“Familywork in Modern Times” Part 4

 

My husband gave me great feedback. He told me my posts are too long and so I am condensing the rest of the article and including the link so you can read the whole article if you want to. (This is not my family, below, but a terrific picture!) This is a continuation of an article called “Family work”,  published by Kathleen Slaugh Bahr and Cheri A. Loveless in Byu Magazine Spring, 2000.

https://magazine.byu.edu/article/family-work/

working-together-as-a-family.jpg

 “Family Work in Modern Times”

The reality is, most fathers work away from home—most children are at school and are very busy after. We can’t go back to pre-industrial society where every hand was on deck to till the soil, and do all of our Familywork without the benefit of modern technology. The authors state that while life has changed, work is still a necessity to instill grit and values and bonding with your family.

Some of their suggestions for successful Familywork  ideas are:

  • You can have a garden as we have been asked to by past and present prophets.
  • Our children will pick up our attitudes about work good or bad. So be very mindful when you are working together how important your attitude and actions are.
  • Examine how you will use all of our modern technology. Pick and choose what works for your family. For example, the authors used a dishwasher as something you may think about doing without and  instead doing your dishes by hand. I love my dishwasher!  For me, one  example is  my  love of homemade peaches and jams. It is  is worth all of the extra work for me, because I value more than just the food on the shelf. I love the process of doing it as a family. I realize not everyone feels that way.
  • Resist the temptation to do the work without your children helping or making them  autonomous with their work. The whole point of this article was how working together as a family  strengthens the family. It is the  focus and bonding in relationships within the family.  “When we structure work this way, we may shortchange ourselves by minimizing the potential for growing together that comes from doing the work for and with each other.”

The  paragraph below  from the essay adds an extra emphasis on how important it is working together.

“Canadian scholars Joan Grusec and Lorenzo Cohen, along with Australian Jacqueline Goodnow, compared children who did “self-care tasks” such as cleaning up their own rooms or doing their own laundry, with children who participated in “family-care tasks” such as setting the table or cleaning up a space that is shared with others.

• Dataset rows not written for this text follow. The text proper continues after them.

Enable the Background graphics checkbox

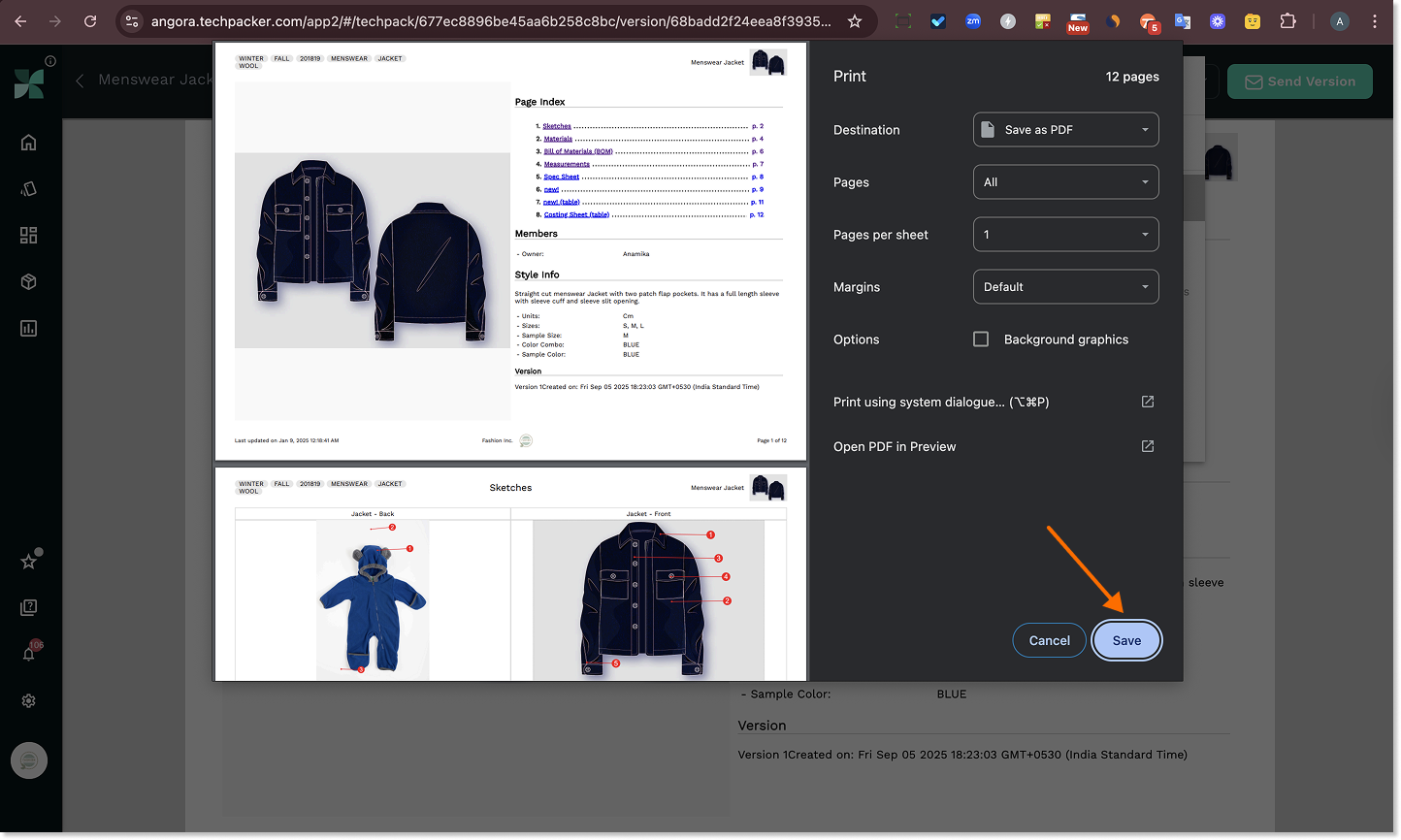click(x=981, y=339)
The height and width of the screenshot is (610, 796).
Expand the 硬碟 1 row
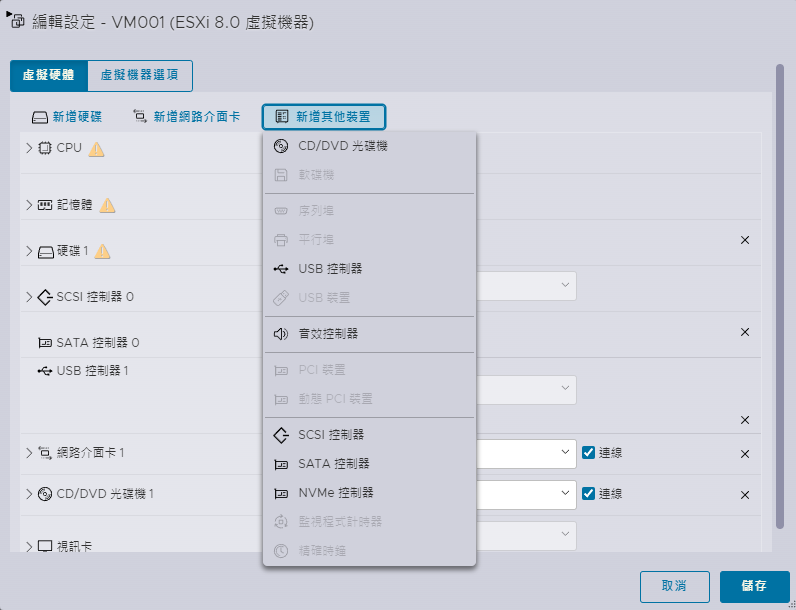click(29, 251)
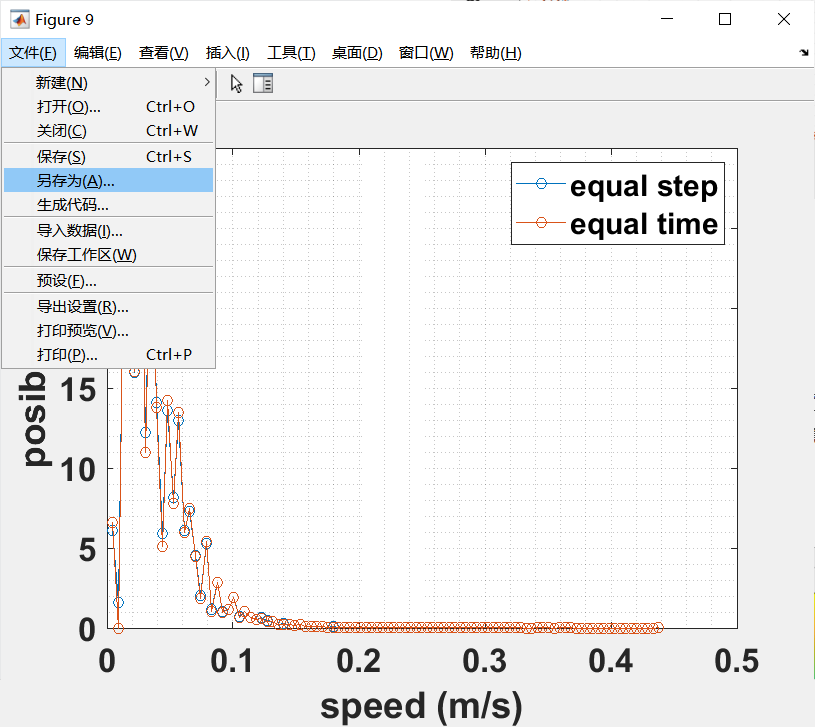Viewport: 815px width, 727px height.
Task: Select the edit plot arrow tool
Action: pos(234,84)
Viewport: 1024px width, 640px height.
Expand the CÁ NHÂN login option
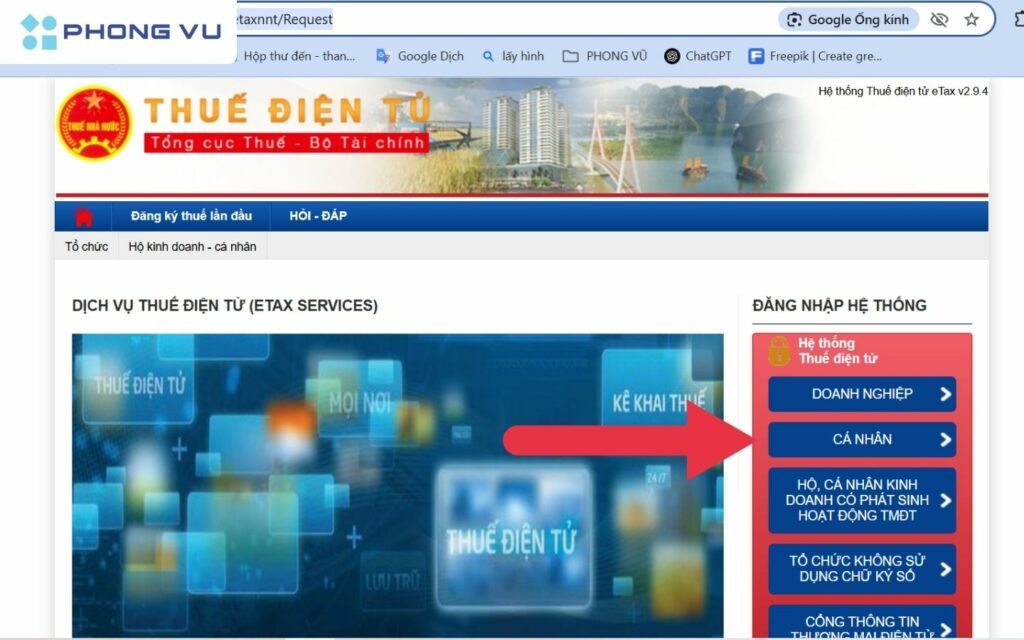(861, 439)
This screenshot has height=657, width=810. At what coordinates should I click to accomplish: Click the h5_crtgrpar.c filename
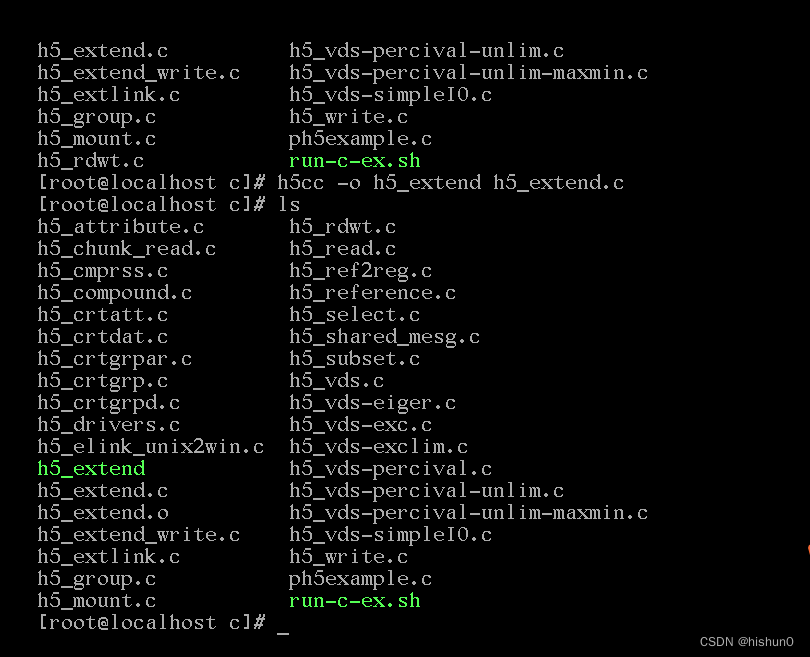tap(115, 358)
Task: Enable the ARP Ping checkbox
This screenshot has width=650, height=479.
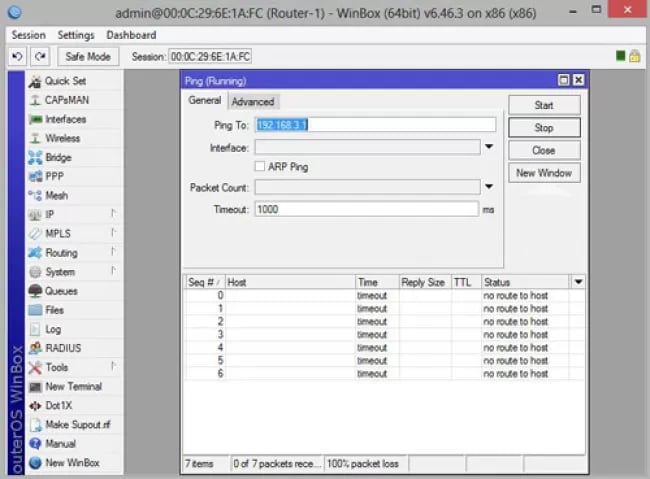Action: 260,167
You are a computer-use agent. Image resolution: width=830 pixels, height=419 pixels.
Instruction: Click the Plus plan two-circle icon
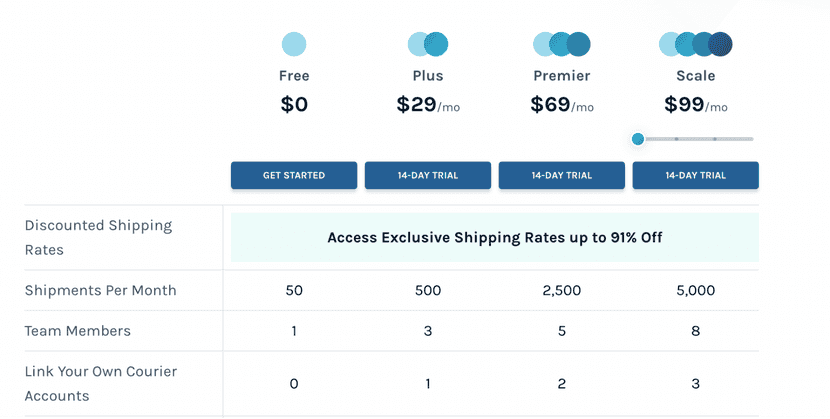point(427,44)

They found that it is the work one does “for others” that leads to the development of concern for others, while “work that focuses on what is one’s ‘own,’” does not. Other studies have also reported a positive link between household work and observed actions of helpfulness toward others. In one international study, African children who did “predominantly family-care tasks [such as] fetching wood or water, looking after siblings, running errands for parents” showed a high degree of helpfulness while “children in the Northeast United States, whose primary task in the household was to clean their own room, were the least helpful of all the children in the six cultures that were studied.”8

Other Cautions about Familywork:

  • The authors say to avoid using “workplace” skills at the same time you are doing Familywork. Examples given were being careful with  “over organiz(ing)” and thinking that children  are like employees that  won’t participate with Familywork unless they are “motivated, supervised, and even paid.”
  • You can’t manage from a distance.  Don’t assign your children to do work alone, work alongside them. Instead, “Rather, family work should be directed with the wisdom of a mentor who knows intimately both the task and the student, who appreciates both the limits and the possibilities of any given moment. “
  • Sometimes we can speak out of both sides of our mouth and make things fun and a game and then get upset when they won’t stay on task.
  • Another caution is to pay children for Familywork efforts, which was mentioned above.  “According to financial writer Grace Weinstein, “Unless you want your children to think of you as an employer and of themselves not as family members but as employees, you should think long and hard about introducing money as a motivational force. Money distorts family feeling and weakens the members’ mutual support.”9

We have worked together as a family for many years since I heard Kathryn Slaugh  Bauer speak at Education week. She changed my life! She helped me realize the value of the real purpose of work around the house that was being minimized by our American culture. I did pay my children when they wanted to do extra work around the house, but they were not paid for their daily chores and the Familywork we did together. I do advocate for some jobs being  done by themselves. It was balanced at our house with plenty of Familywork together.

Next Post:  “To bring Again Zion”  the last part of the article  by Kathleen Slaugh Bahr and Cheri A. Loveless in Byu Magazine Spring, 2000.

8. Joan E. Grusec, Jacqueline J. Goodnow, and Lorenzo Cohen, “Household Work and the Development of Concern for Others,” Developmental Psychology, vol. 32, no. 6 (1996), pp. 999–1007.

9. Grace W. Weinstein, “Money Games Parents Play,” Redbook, August 1985, p. 107, taken from her book Children and Money: A Parents’ Guide (New York: New American Library, 1985).